Martha P. Haynes, the Goldwin Smith Professor of Astronomy, has been awarded the 2019 Catherine Wolfe Bruce Gold Medal from the Astronomical Society of the Pacific.
The medal is presented annually to a professional astronomer in recognition of a lifetime of outstanding achievement and contributions to astrophysics research. Previous Cornell recipients of the Bruce Medal include Edwin Salpeter (1987), Hans Bethe (2001) and Martin Harwit (2007).
“Martha’s storied career in understanding the structure of the universe has been recognized yet again,” said Jonathan Lunine, the David C. Duncan Professor in the Physical Sciences and chair of astronomy. “Her research career is an outstanding example of Cornell‘s big impact on the field of astronomy.”
The award announcement cites Haynes’ contributions to the understanding of the composition, interactions, distribution and evolution of galaxies in the universe. Also from the announcement: “[She is] an internationally recognized leader and pioneer in radio studies of galaxies. [Haynes has] completely altered our view of the scale of inhomogeneities in the universe, which is now recognized as a fundamental tenet of cosmology.”
Haynes also has been a leader and advocate for the development of instruments to expand our ability to probe the radio universe. She provided oversight and vision to the improvements made to the Arecibo Radio Telescope in Puerto Rico, culminating with the ALFALFA HI Survey, which covered one-sixth of the sky and detected an astonishing 31,000 galaxies. Haynes and her students and colleagues have also studied large clumps and clusters of galaxies at immense scales of up to hundreds of megaparsecs.
Haynes serves as chair of the board of directors of the Cornell-led Cerro Chajnantor Atacama Telescope (CCAT) initiative to build the high-altitude, CCAT-prime submillimeter radio telescope in northern Chile that will peer into the early universe to investigate galaxy and star formation. She is also the scientific lead of the ALFALFA Undergraduate Team, which promotes collaborative research by faculty and students at 23 academic institutions, most serving mainly undergraduates, from across the U.S. and Puerto Rico.
Haynes has authored more than 272 refereed publications that have received more than 16,000 citations, including 41 refereed publications with more than 100 citations each.
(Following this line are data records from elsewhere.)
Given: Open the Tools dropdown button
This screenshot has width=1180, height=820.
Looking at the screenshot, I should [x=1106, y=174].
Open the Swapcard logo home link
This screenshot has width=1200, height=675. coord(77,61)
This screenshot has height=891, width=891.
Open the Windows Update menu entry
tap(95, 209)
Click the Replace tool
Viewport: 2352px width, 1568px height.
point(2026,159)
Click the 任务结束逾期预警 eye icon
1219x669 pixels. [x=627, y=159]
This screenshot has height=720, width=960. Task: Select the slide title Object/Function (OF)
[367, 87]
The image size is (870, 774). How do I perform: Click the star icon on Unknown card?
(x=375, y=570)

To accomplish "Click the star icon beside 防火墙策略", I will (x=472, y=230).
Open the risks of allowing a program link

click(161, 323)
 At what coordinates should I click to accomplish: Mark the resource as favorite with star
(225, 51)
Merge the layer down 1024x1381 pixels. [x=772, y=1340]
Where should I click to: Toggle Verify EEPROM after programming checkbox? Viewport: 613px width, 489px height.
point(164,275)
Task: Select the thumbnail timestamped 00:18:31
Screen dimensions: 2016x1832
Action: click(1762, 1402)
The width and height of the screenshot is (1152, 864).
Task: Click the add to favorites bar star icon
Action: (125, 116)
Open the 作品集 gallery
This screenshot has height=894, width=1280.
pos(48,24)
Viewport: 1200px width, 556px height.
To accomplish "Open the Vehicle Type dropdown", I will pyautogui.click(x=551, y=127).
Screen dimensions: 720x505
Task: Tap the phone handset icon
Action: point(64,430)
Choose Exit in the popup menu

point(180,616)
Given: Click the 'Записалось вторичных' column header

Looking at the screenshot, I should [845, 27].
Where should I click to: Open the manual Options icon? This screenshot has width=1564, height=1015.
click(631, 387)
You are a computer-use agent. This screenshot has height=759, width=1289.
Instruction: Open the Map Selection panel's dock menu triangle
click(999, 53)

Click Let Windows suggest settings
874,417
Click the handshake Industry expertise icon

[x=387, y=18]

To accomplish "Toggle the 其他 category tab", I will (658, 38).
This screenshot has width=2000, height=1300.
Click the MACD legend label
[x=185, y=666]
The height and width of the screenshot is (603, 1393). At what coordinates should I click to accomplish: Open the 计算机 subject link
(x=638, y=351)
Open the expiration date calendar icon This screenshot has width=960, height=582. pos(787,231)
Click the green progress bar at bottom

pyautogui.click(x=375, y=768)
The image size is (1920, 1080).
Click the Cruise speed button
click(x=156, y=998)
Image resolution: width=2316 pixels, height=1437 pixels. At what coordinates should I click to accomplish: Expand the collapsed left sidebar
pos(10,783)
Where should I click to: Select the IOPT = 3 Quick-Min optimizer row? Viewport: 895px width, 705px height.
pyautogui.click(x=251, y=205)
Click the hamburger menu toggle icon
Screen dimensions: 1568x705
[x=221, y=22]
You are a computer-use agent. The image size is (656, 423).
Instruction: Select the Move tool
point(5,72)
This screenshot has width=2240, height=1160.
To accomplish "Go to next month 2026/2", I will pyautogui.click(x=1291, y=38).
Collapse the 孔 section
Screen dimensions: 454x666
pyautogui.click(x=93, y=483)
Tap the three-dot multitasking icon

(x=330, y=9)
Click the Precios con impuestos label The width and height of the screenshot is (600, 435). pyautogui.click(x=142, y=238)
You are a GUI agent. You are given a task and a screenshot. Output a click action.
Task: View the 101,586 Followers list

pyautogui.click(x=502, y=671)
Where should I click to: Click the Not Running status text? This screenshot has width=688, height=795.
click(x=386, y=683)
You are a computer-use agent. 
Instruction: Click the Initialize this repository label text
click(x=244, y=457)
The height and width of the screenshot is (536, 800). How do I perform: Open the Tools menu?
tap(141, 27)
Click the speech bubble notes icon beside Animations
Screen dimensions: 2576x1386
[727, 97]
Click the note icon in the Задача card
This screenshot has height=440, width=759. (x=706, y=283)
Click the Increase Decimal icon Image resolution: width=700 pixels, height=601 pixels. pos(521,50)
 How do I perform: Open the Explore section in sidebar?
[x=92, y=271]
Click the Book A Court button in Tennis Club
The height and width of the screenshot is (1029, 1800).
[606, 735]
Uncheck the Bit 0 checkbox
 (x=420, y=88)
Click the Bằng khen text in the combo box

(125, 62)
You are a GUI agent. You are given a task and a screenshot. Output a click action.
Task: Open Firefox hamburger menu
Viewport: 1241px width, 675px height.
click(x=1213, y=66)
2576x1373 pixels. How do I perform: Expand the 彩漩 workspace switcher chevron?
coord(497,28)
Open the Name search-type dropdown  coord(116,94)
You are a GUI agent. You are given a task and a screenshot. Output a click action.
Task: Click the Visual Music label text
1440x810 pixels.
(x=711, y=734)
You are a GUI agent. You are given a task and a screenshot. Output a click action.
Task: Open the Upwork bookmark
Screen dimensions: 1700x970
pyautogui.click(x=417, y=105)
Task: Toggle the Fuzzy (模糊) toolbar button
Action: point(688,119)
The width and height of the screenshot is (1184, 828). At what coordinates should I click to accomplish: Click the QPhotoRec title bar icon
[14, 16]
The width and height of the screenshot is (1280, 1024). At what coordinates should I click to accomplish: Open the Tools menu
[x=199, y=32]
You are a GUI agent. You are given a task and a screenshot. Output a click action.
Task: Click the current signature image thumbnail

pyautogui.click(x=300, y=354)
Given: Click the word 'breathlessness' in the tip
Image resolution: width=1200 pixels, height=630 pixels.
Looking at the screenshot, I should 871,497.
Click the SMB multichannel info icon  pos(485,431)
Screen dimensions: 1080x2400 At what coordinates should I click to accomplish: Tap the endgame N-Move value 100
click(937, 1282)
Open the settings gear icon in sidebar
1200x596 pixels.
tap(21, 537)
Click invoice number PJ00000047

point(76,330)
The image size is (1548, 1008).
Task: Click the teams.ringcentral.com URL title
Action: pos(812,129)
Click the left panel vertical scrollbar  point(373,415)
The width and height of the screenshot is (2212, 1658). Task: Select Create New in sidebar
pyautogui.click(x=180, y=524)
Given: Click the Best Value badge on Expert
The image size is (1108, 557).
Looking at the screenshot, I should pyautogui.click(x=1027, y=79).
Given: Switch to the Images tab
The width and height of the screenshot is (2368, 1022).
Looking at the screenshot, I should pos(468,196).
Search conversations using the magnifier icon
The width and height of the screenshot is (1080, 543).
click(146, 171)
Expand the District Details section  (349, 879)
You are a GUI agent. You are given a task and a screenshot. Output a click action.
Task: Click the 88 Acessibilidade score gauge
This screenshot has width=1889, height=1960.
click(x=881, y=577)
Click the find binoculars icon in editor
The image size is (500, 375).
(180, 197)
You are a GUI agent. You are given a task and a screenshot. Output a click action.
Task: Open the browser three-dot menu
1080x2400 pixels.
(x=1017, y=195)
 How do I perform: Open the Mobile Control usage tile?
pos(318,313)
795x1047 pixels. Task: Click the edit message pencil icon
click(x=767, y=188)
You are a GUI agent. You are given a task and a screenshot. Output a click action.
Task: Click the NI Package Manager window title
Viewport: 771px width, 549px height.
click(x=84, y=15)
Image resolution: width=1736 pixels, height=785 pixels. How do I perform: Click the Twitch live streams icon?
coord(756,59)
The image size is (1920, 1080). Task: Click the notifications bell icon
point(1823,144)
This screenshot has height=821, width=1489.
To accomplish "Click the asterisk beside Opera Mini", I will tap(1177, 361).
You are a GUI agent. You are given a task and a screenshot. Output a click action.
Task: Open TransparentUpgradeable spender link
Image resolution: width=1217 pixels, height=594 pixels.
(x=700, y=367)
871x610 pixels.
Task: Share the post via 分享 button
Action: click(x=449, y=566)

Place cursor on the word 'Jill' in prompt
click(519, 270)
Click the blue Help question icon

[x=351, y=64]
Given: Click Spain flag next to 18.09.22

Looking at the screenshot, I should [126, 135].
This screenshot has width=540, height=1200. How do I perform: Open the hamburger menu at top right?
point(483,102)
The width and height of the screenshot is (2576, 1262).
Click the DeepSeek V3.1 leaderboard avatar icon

Among Haynes’ other honors are the Henry Draper Medal from the National Academy of Sciences, and her elections to the American Academy of Arts and Sciences and the National Academy of Sciences. She also is a fellow of the American Association for the Advancement of Science and has been appointed as a distinguished lecturer at a number of institutions, including Princeton University and the Harvard-Smithsonian Center for Astrophysics.